O dia em que nos despedimos como escravos e amantes
A decisão estava tomada: ele iria para o outro lado do Atlântico, para jogar numa liga profissional que até um mês antes lhe parecia um sonho impossível.
Unai acordou sozinho na cama grande do sótão. O sol entrava em listras pela persiana e desenhava faixas douradas sobre os lençóis amassados, ainda mornos do corpo dos outros. O barulho do chuveiro do outro lado da parede o terminou de despertar, um murmúrio constante que lhe lembrava que nessa loucura ele não estava sozinho.
Espreguiçou-se devagar. O corpo ainda lhe respondia com um formigamento, memória viva de mãos e bocas, da noite compartilhada com Asier, Joseba, Markel e Ekaitz. Levantou-se nu, atravessou o corredor e entrou na cozinha, onde o cheiro de café recém-passado pairava no ar.
Joseba estava de pé junto à bancada, preparando torradas, vestido só com uma calça de moletom caída nos quadris. O torso marcado por anos de disciplina brilhava sob a luz da manhã.
—Bom dia, campeão —disse, com aquela voz grave que sempre conseguia baixar suas pulsações. Aproximou-lhe uma xícara e lhe deu um beijo na bochecha—. Markel e Ekaitz foram embora ao amanhecer, para as casas deles. Você dormia feito uma pedra. Não quisemos te acordar.
Unai sorriu, ainda corado pelas lembranças, mas com uma calma que não sentia havia dias.
—Obrigado... de novo. Vocês me ajudaram a desligar. Fazia muito tempo que eu não dormia assim.
Asier apareceu recém-saído do banho, uma toalha amarrada à cintura e o peito ainda pingando. Unai ergueu o olhar e sentiu gratidão e medo se misturarem na garganta.

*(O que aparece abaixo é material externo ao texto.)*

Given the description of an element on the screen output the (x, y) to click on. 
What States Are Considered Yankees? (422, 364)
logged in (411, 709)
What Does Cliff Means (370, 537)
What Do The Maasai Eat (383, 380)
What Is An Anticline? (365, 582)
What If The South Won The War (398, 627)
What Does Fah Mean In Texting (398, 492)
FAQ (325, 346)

—Asier, Joseba... eu decidi aceitar o contrato —disse, com a voz firme embora algo tremesse por dentro—. Mas só se vocês vierem comigo. Não quero fazer isso sozinho.

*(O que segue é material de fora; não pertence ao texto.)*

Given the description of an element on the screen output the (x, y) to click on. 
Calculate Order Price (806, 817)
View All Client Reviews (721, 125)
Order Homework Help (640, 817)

Os dois homens se olharam por um segundo. Asier atravessou a cozinha e o abraçou forte, e Unai sentiu o corpo jovem tremer contra aquele peito largo.
—Não duvide nem por um instante —murmurou Asier—. Vamos com você. É o seu sonho, e vê-lo se cumprir também é o nosso.
—Somos um só —acrescentou Joseba, a mão apoiada em seu ombro—. Vamos nessa.
***
Organizar tudo foi um redemoinho de uma única semana. Joseba deixou o clube onde treinara metade da vida nas mãos de um assistente de confiança, com um nó no peito cada vez que cruzava o ginásio vazio. Asier transferiu sua loja para Markel e Ekaitz como sócios plenos, papéis assinados e a metade da propriedade mudando de mãos.
Unai decidiu dedicar um dia inteiro à família. Chegou em casa com o coração batendo contra as costelas e o macacão gasto ainda no corpo, como um talismã que carregava toda a viagem. Sua mãe o esperava na porta. Abraçou-o com uma força que resumia anos de turnos intermináveis e sacrifícios silenciosos.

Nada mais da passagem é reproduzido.